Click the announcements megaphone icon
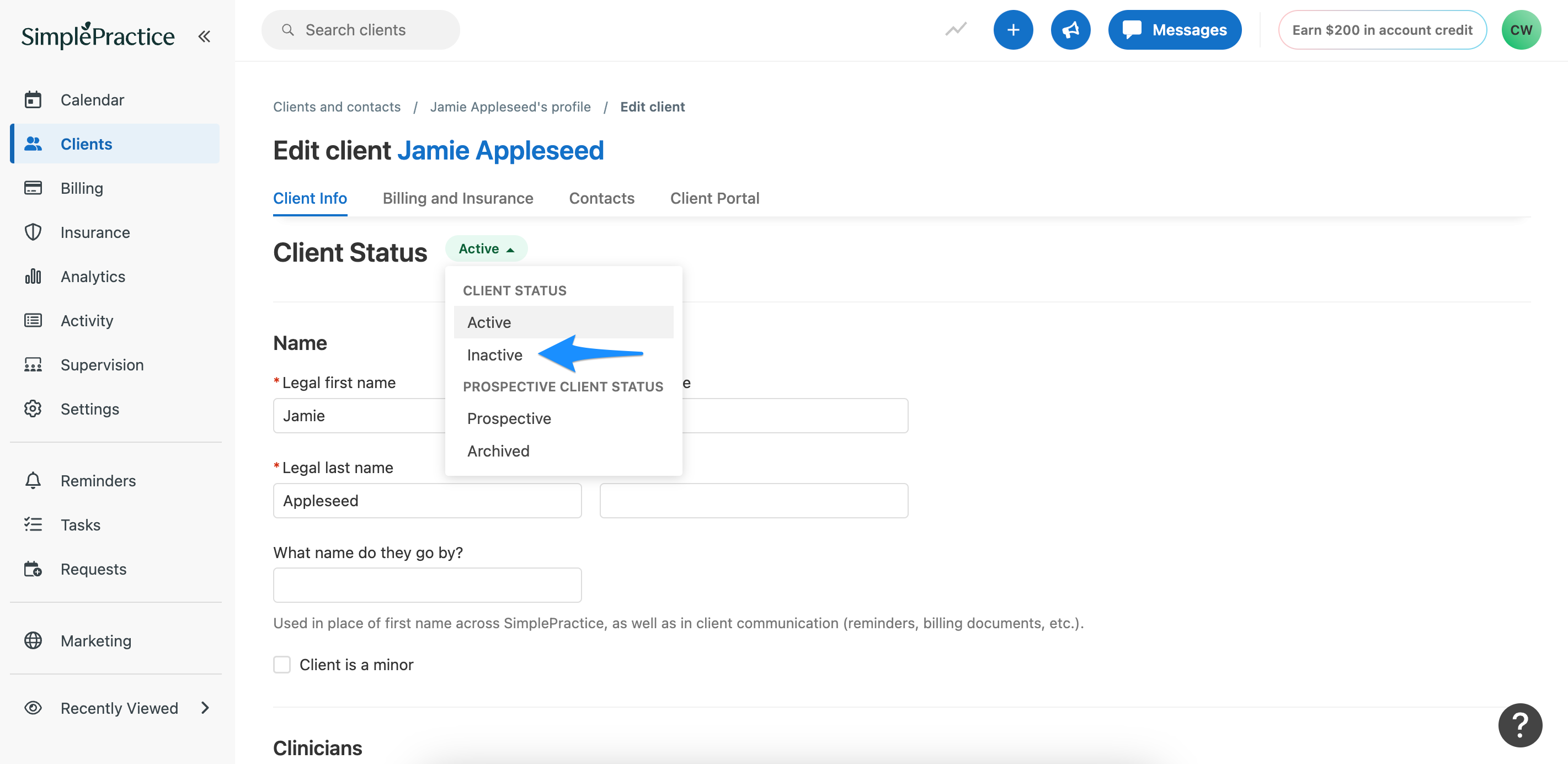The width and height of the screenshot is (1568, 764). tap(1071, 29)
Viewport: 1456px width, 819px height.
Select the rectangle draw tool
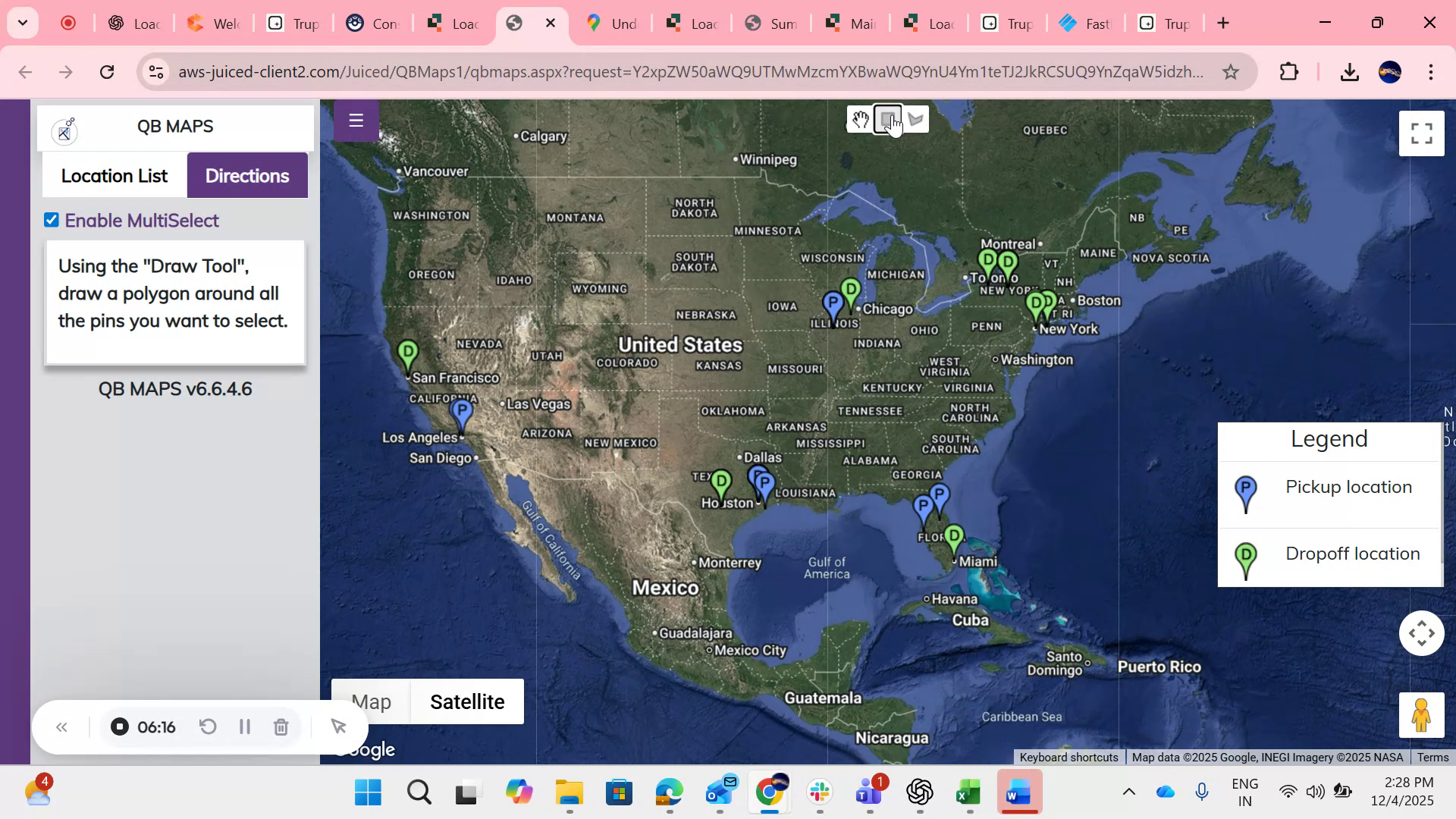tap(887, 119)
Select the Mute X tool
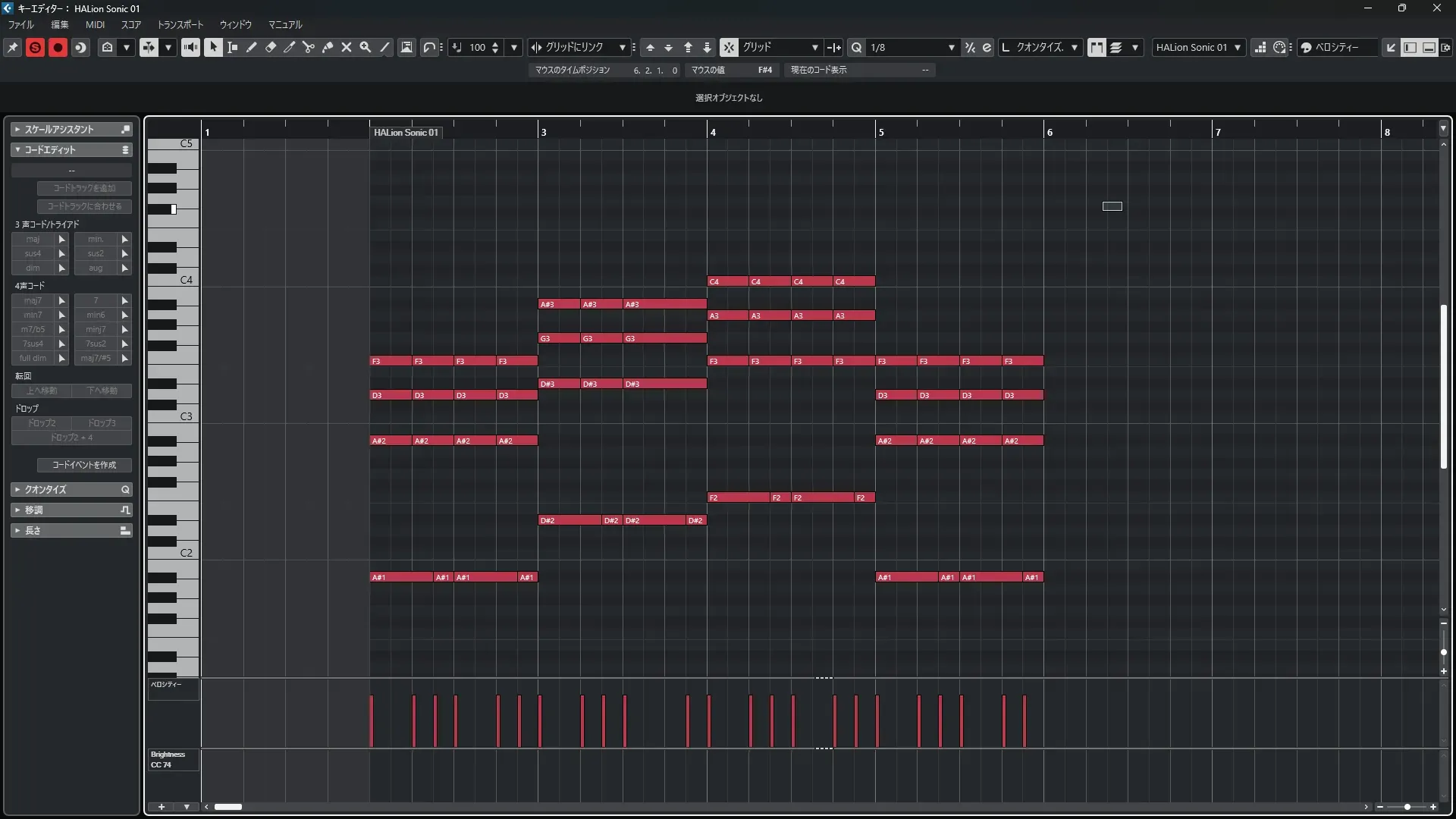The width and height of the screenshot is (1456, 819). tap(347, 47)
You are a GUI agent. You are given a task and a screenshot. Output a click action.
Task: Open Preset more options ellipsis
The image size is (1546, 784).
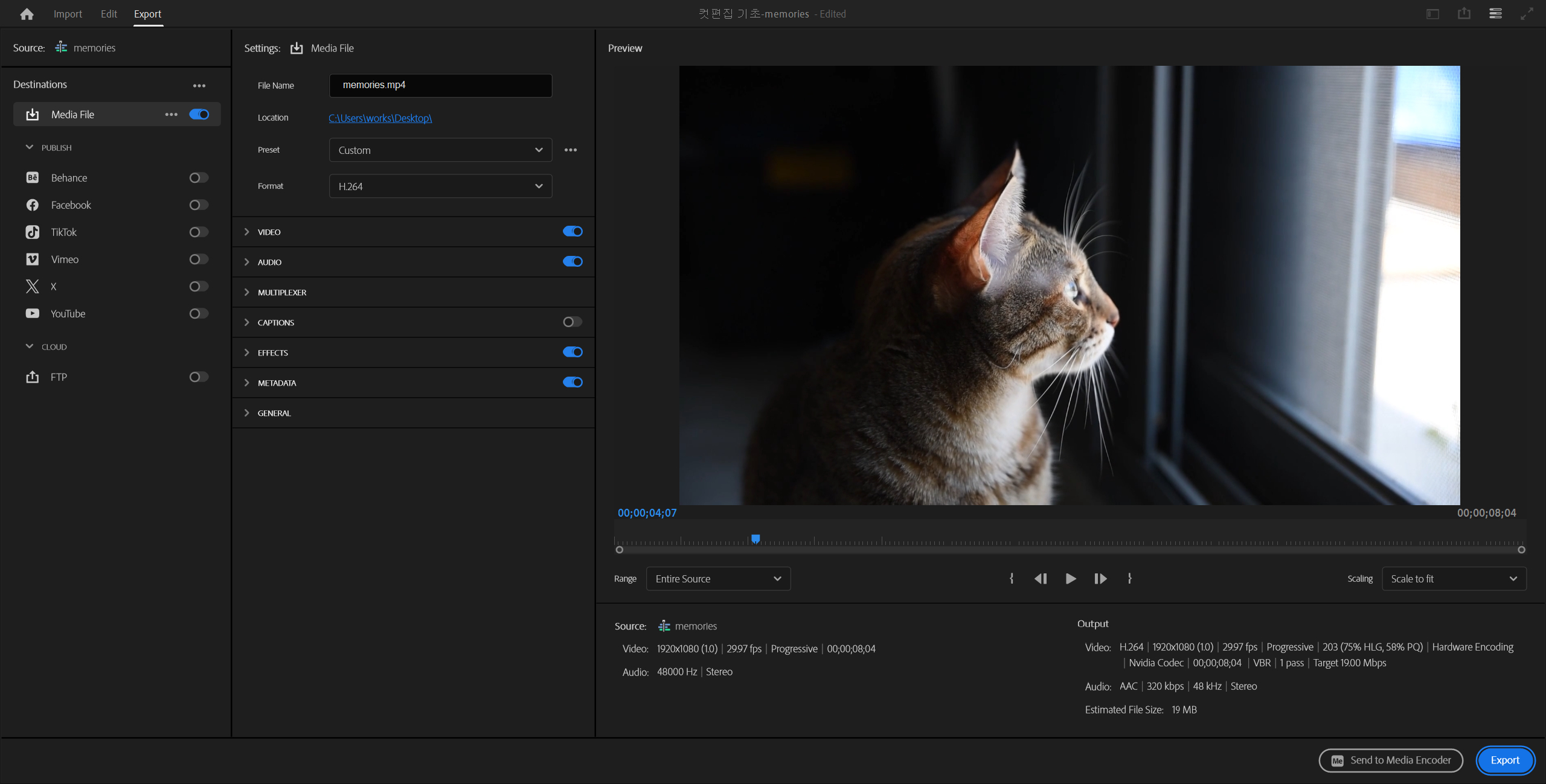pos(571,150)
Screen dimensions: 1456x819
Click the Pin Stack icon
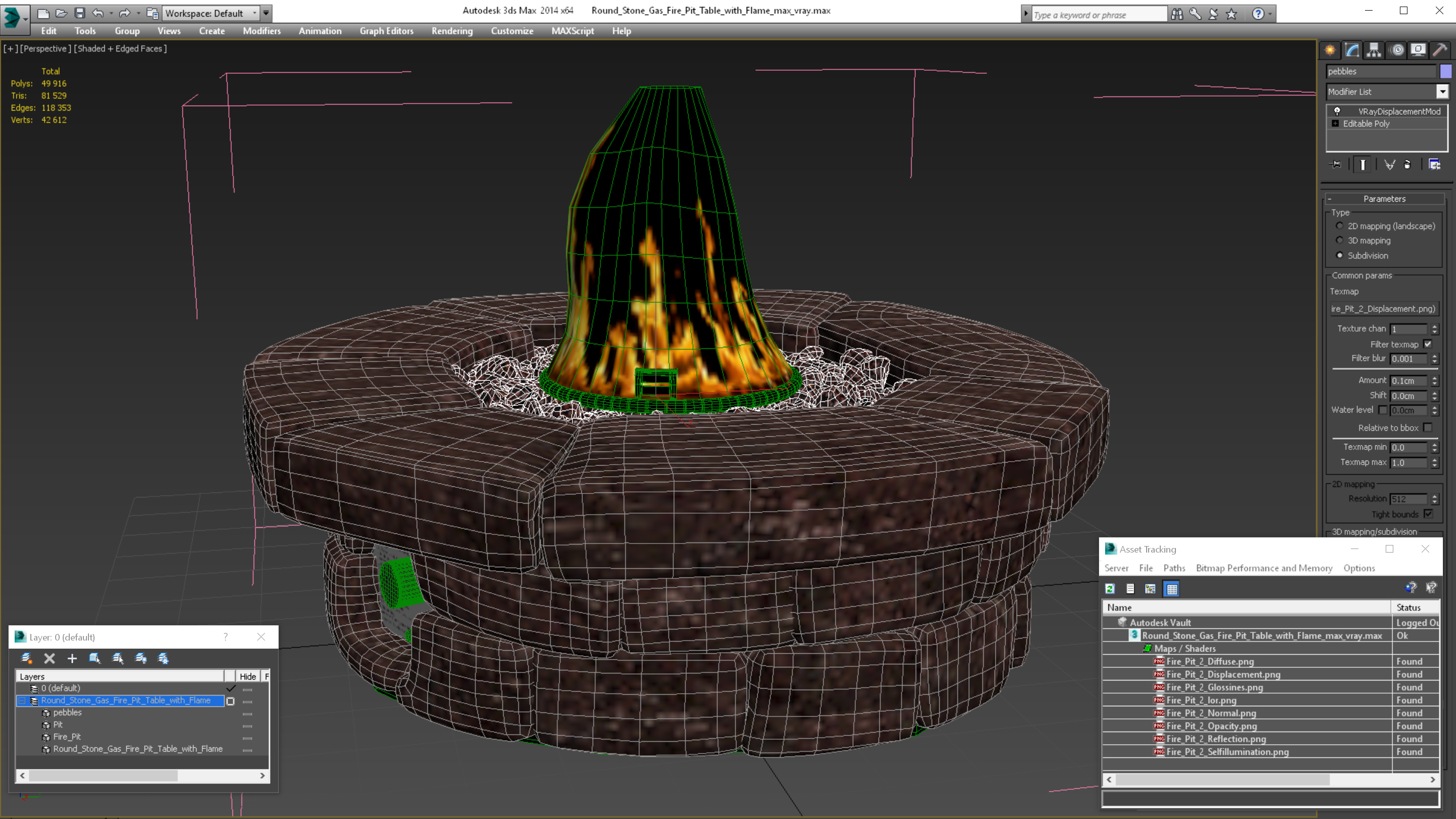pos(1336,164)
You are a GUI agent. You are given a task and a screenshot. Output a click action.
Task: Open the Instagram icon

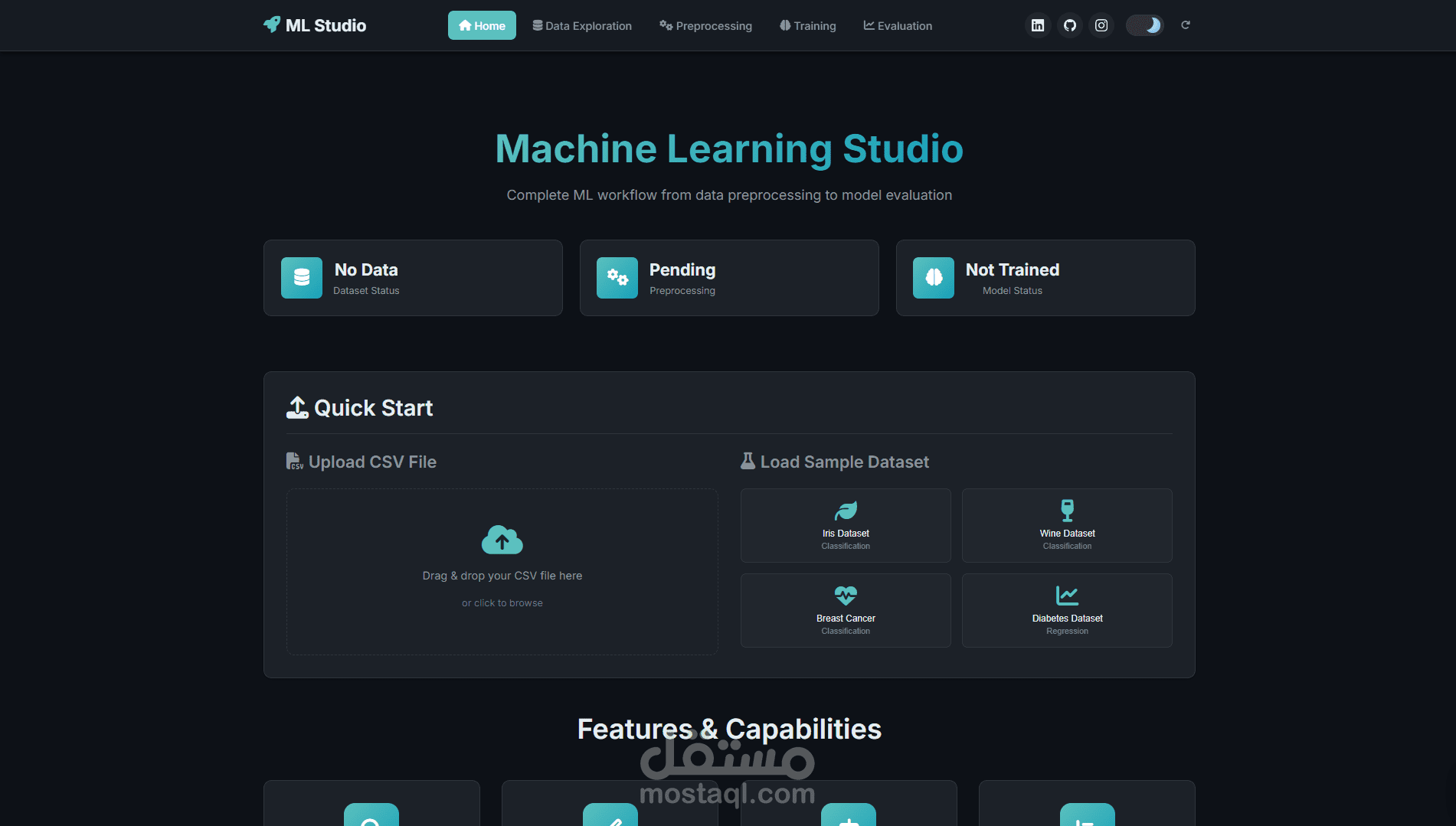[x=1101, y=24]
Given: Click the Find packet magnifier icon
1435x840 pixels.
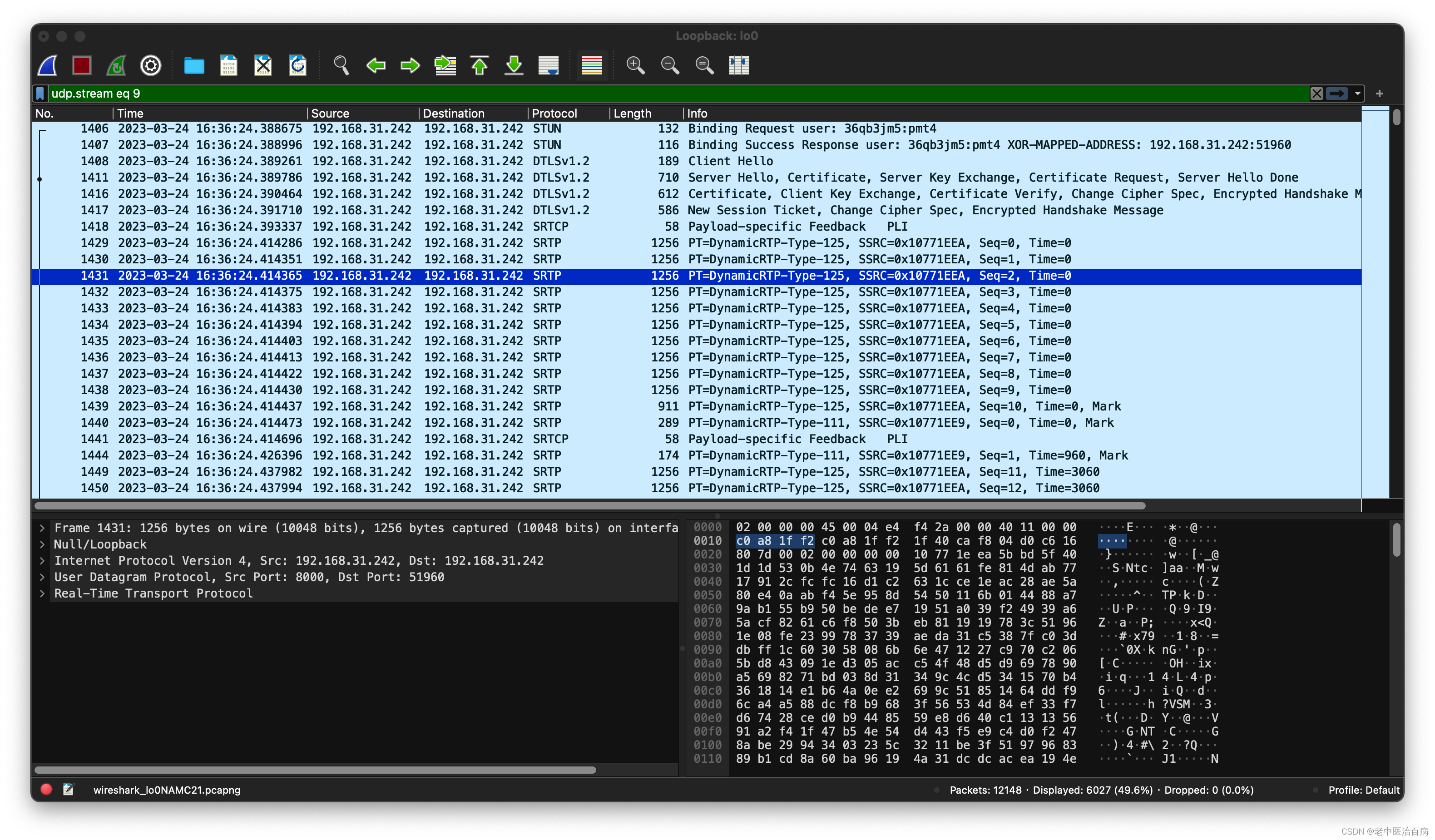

┄┄┄┄┄┄

*What you have to do*
Minus its pictures, the full listing should be copied verbatim.

*Response*
Click the announcements megaphone icon
The width and height of the screenshot is (1568, 764). tap(1071, 29)
Viewport: 1456px width, 819px height.
Select the rectangle draw tool
tap(887, 119)
Select the Mute X tool
The width and height of the screenshot is (1456, 819). tap(347, 47)
You are a GUI agent. You are given a task and a screenshot. Output a click action.
Task: Open Preset more options ellipsis
The image size is (1546, 784).
pos(571,150)
Screen dimensions: 1456x819
Click the Pin Stack icon
pos(1336,164)
You are a GUI agent. You are given a task and a screenshot. Output a click action.
Task: Open the Instagram icon

[x=1101, y=24]
Given: Click the Find packet magnifier icon
1435x840 pixels.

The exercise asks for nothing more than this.